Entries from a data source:
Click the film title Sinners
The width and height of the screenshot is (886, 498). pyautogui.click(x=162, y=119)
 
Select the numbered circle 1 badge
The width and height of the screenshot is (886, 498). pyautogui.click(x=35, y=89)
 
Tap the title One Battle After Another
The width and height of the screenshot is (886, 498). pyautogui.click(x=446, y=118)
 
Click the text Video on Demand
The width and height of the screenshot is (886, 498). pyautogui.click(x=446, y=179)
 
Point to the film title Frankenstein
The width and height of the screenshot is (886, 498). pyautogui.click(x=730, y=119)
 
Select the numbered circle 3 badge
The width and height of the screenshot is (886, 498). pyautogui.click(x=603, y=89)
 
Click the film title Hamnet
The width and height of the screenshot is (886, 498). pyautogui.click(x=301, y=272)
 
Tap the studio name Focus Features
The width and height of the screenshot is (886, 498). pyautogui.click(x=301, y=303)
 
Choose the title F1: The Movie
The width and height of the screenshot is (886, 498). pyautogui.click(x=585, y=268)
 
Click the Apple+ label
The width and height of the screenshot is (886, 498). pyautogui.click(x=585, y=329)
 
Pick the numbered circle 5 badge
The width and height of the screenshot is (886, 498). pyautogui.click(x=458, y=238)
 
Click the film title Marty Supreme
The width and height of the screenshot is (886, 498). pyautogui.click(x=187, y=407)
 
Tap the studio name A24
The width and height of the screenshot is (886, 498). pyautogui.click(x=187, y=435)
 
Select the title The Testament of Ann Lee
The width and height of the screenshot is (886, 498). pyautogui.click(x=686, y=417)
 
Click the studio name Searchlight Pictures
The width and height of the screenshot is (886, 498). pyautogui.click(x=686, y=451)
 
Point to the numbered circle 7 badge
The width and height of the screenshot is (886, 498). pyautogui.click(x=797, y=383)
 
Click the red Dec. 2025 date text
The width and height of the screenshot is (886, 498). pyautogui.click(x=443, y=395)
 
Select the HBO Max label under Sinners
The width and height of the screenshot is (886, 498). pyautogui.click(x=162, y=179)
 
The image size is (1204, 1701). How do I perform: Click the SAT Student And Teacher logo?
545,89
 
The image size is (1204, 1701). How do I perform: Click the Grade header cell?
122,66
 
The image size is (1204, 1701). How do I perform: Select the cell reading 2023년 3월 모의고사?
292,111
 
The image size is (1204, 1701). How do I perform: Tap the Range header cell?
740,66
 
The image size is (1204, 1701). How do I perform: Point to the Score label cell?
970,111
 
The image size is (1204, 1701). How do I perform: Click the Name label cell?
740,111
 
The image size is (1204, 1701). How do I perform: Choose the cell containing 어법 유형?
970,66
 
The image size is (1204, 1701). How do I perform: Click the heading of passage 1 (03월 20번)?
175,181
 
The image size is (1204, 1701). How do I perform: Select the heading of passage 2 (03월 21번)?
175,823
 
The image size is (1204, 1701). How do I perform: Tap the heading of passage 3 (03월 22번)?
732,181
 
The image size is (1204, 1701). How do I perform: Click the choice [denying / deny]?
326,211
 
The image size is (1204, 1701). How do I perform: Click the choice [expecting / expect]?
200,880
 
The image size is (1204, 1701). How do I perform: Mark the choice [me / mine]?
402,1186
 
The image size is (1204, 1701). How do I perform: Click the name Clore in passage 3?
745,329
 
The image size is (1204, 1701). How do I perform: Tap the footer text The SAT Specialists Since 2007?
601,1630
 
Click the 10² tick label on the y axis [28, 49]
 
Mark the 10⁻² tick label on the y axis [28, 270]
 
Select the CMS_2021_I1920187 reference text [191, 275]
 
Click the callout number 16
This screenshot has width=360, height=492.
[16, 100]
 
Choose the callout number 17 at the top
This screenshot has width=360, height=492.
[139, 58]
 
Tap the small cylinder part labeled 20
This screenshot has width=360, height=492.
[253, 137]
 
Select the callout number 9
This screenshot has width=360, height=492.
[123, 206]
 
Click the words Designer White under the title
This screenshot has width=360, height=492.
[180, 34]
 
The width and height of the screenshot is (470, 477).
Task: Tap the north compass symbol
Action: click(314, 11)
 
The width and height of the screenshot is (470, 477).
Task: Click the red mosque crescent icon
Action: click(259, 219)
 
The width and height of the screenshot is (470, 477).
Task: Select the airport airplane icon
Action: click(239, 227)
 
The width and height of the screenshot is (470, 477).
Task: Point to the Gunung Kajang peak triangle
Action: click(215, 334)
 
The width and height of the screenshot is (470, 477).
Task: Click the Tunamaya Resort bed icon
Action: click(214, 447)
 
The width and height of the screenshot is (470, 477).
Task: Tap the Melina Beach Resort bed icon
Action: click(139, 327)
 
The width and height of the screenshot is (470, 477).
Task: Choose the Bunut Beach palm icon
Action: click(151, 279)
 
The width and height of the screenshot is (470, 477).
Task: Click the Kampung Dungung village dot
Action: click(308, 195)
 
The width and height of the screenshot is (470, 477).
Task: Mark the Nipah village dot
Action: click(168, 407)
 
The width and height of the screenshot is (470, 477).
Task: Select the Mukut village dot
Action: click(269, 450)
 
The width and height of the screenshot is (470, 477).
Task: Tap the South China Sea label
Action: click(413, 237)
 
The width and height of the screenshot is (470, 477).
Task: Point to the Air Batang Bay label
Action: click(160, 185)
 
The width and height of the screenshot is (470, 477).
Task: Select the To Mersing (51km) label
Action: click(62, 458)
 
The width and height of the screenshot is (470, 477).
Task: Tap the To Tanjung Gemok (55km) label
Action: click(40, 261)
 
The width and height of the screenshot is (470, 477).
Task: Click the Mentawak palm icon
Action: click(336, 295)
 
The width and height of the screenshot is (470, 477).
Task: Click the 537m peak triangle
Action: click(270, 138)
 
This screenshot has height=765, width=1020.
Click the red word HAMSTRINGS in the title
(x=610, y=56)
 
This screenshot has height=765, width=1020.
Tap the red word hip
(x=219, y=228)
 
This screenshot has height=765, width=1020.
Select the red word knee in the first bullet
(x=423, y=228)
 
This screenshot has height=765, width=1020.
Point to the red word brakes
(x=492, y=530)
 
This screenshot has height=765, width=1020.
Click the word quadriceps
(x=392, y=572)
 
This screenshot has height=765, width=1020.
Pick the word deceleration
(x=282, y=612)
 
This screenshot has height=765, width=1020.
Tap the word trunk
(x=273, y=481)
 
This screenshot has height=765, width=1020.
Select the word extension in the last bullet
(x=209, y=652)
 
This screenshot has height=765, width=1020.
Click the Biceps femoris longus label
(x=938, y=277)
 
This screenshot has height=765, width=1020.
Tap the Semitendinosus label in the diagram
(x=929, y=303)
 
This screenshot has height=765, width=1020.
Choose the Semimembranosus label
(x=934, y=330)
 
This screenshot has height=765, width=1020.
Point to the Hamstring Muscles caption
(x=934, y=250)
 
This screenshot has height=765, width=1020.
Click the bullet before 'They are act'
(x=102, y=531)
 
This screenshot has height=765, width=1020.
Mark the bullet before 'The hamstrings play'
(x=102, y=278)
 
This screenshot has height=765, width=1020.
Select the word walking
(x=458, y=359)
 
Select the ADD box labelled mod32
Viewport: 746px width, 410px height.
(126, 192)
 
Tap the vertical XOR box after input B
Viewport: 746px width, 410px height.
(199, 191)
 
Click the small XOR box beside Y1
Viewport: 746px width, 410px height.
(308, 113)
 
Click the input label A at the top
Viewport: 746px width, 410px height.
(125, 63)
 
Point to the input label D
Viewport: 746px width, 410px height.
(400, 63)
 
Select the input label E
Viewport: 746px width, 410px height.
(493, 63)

_What the task asks:_
Rewrite all of the entries above, switching "numbered circle" to "round number" wherever it occurs and leaving every other word as it is.

_Solution:_
Click the film title Sinners
The width and height of the screenshot is (886, 498). pyautogui.click(x=162, y=119)
 
Select the round number 1 badge
The width and height of the screenshot is (886, 498). pyautogui.click(x=35, y=89)
 
Tap the title One Battle After Another
The width and height of the screenshot is (886, 498). pyautogui.click(x=446, y=118)
 
Click the text Video on Demand
The width and height of the screenshot is (886, 498). pyautogui.click(x=446, y=179)
 
Point to the film title Frankenstein
The width and height of the screenshot is (886, 498). pyautogui.click(x=730, y=119)
 
Select the round number 3 badge
The width and height of the screenshot is (886, 498). pyautogui.click(x=603, y=89)
 
Click the film title Hamnet
The width and height of the screenshot is (886, 498). pyautogui.click(x=301, y=272)
 
Tap the studio name Focus Features
The width and height of the screenshot is (886, 498). pyautogui.click(x=301, y=303)
 
Choose the title F1: The Movie
The width and height of the screenshot is (886, 498). pyautogui.click(x=585, y=268)
 
Click the Apple+ label
The width and height of the screenshot is (886, 498). pyautogui.click(x=585, y=329)
 
Pick the round number 5 badge
The width and height of the screenshot is (886, 498). pyautogui.click(x=458, y=238)
 
Click the film title Marty Supreme
The width and height of the screenshot is (886, 498). pyautogui.click(x=187, y=407)
 
Tap the studio name A24
The width and height of the screenshot is (886, 498). pyautogui.click(x=187, y=435)
 
Select the title The Testament of Ann Lee
The width and height of the screenshot is (886, 498). pyautogui.click(x=686, y=417)
 
Click the studio name Searchlight Pictures
The width and height of the screenshot is (886, 498). pyautogui.click(x=686, y=451)
 
Point to the round number 7 badge
The width and height of the screenshot is (886, 498). pyautogui.click(x=797, y=383)
 
Click the red Dec. 2025 date text
The width and height of the screenshot is (886, 498). pyautogui.click(x=443, y=395)
 
Select the HBO Max label under Sinners
The width and height of the screenshot is (886, 498). pyautogui.click(x=162, y=179)
 
The image size is (1204, 1701). How do I perform: Click the SAT Student And Teacher logo?
545,89
 
The image size is (1204, 1701). How do I perform: Click the Grade header cell?
122,66
 
The image size is (1204, 1701). How do I perform: Select the cell reading 2023년 3월 모의고사?
292,111
 
The image size is (1204, 1701). How do I perform: Tap the Range header cell?
740,66
 
The image size is (1204, 1701). How do I perform: Point to the Score label cell?
970,111
 
The image size is (1204, 1701). How do I perform: Click the Name label cell?
740,111
 
The image size is (1204, 1701). How do I perform: Choose the cell containing 어법 유형?
970,66
 
The image size is (1204, 1701). How do I perform: Click the heading of passage 1 (03월 20번)?
175,181
 
The image size is (1204, 1701). How do I perform: Select the heading of passage 2 (03월 21번)?
175,823
 
The image size is (1204, 1701). How do I perform: Tap the heading of passage 3 (03월 22번)?
732,181
 
The image size is (1204, 1701). How do I perform: Click the choice [denying / deny]?
326,211
 
The image size is (1204, 1701). How do I perform: Click the choice [expecting / expect]?
200,880
 
The image size is (1204, 1701). How do I perform: Mark the choice [me / mine]?
402,1186
 
The image size is (1204, 1701). How do I perform: Click the name Clore in passage 3?
745,329
 
The image size is (1204, 1701). How do I perform: Tap the footer text The SAT Specialists Since 2007?
601,1630
 
Click the 10² tick label on the y axis [28, 49]
 
Mark the 10⁻² tick label on the y axis [28, 270]
 
Select the CMS_2021_I1920187 reference text [191, 275]
 
Click the callout number 16
This screenshot has width=360, height=492.
[16, 100]
 
Choose the callout number 17 at the top
This screenshot has width=360, height=492.
[139, 58]
 
Tap the small cylinder part labeled 20
This screenshot has width=360, height=492.
[253, 137]
 
Select the callout number 9
This screenshot has width=360, height=492.
[123, 206]
 
Click the words Designer White under the title
This screenshot has width=360, height=492.
[180, 34]
 
The width and height of the screenshot is (470, 477).
Task: Tap the north compass symbol
Action: click(314, 11)
 
The width and height of the screenshot is (470, 477).
Task: Click the red mosque crescent icon
Action: click(259, 219)
 
The width and height of the screenshot is (470, 477).
Task: Select the airport airplane icon
Action: click(239, 227)
 
The width and height of the screenshot is (470, 477).
Task: Point to the Gunung Kajang peak triangle
Action: click(215, 334)
 
The width and height of the screenshot is (470, 477).
Task: Click the Tunamaya Resort bed icon
Action: click(214, 447)
 
The width and height of the screenshot is (470, 477).
Task: Tap the Melina Beach Resort bed icon
Action: click(139, 327)
 
The width and height of the screenshot is (470, 477).
Task: Choose the Bunut Beach palm icon
Action: click(151, 279)
 
The width and height of the screenshot is (470, 477).
Task: Click the Kampung Dungung village dot
Action: click(308, 195)
 
The width and height of the screenshot is (470, 477).
Task: Mark the Nipah village dot
Action: click(168, 407)
 
The width and height of the screenshot is (470, 477).
Task: Select the Mukut village dot
Action: click(269, 450)
 
The width and height of the screenshot is (470, 477).
Task: Tap the South China Sea label
Action: click(413, 237)
 
The width and height of the screenshot is (470, 477).
Task: Point to the Air Batang Bay label
Action: click(160, 185)
 
The width and height of the screenshot is (470, 477).
Task: Select the To Mersing (51km) label
Action: click(62, 458)
 
The width and height of the screenshot is (470, 477).
Task: Tap the To Tanjung Gemok (55km) label
Action: click(40, 261)
 
The width and height of the screenshot is (470, 477).
Task: Click the Mentawak palm icon
Action: click(336, 295)
 
The width and height of the screenshot is (470, 477).
Task: Click the 537m peak triangle
Action: click(270, 138)
 
This screenshot has height=765, width=1020.
Click the red word HAMSTRINGS in the title
(x=610, y=56)
 
This screenshot has height=765, width=1020.
Tap the red word hip
(x=219, y=228)
 
This screenshot has height=765, width=1020.
Select the red word knee in the first bullet
(x=423, y=228)
 
This screenshot has height=765, width=1020.
Point to the red word brakes
(x=492, y=530)
 
This screenshot has height=765, width=1020.
Click the word quadriceps
(x=392, y=572)
 
This screenshot has height=765, width=1020.
Pick the word deceleration
(x=282, y=612)
 
This screenshot has height=765, width=1020.
Tap the word trunk
(x=273, y=481)
 
This screenshot has height=765, width=1020.
Select the word extension in the last bullet
(x=209, y=652)
 
This screenshot has height=765, width=1020.
Click the Biceps femoris longus label
(x=938, y=277)
 
This screenshot has height=765, width=1020.
Tap the Semitendinosus label in the diagram
(x=929, y=303)
 
This screenshot has height=765, width=1020.
Choose the Semimembranosus label
(x=934, y=330)
 
This screenshot has height=765, width=1020.
Point to the Hamstring Muscles caption
(x=934, y=250)
 
This screenshot has height=765, width=1020.
Click the bullet before 'They are act'
(x=102, y=531)
 
This screenshot has height=765, width=1020.
Mark the bullet before 'The hamstrings play'
(x=102, y=278)
 
This screenshot has height=765, width=1020.
Select the word walking
(x=458, y=359)
 
Select the ADD box labelled mod32
Viewport: 746px width, 410px height.
(126, 192)
 
Tap the vertical XOR box after input B
Viewport: 746px width, 410px height.
(199, 191)
 
Click the small XOR box beside Y1
Viewport: 746px width, 410px height.
(308, 113)
 
Click the input label A at the top
Viewport: 746px width, 410px height.
(125, 63)
 
Point to the input label D
Viewport: 746px width, 410px height.
(400, 63)
 
Select the input label E
Viewport: 746px width, 410px height.
(493, 63)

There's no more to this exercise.